Exercise
Reproduce each entry exactly.

Source material
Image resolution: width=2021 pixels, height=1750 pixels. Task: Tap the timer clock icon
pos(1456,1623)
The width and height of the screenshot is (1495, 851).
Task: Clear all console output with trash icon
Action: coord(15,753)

Task answer
Image resolution: width=2021 pixels, height=1750 pixels. Task: Tap the timer clock icon
pos(1456,1623)
The width and height of the screenshot is (1495, 851).
Task: Clear all console output with trash icon
Action: coord(15,753)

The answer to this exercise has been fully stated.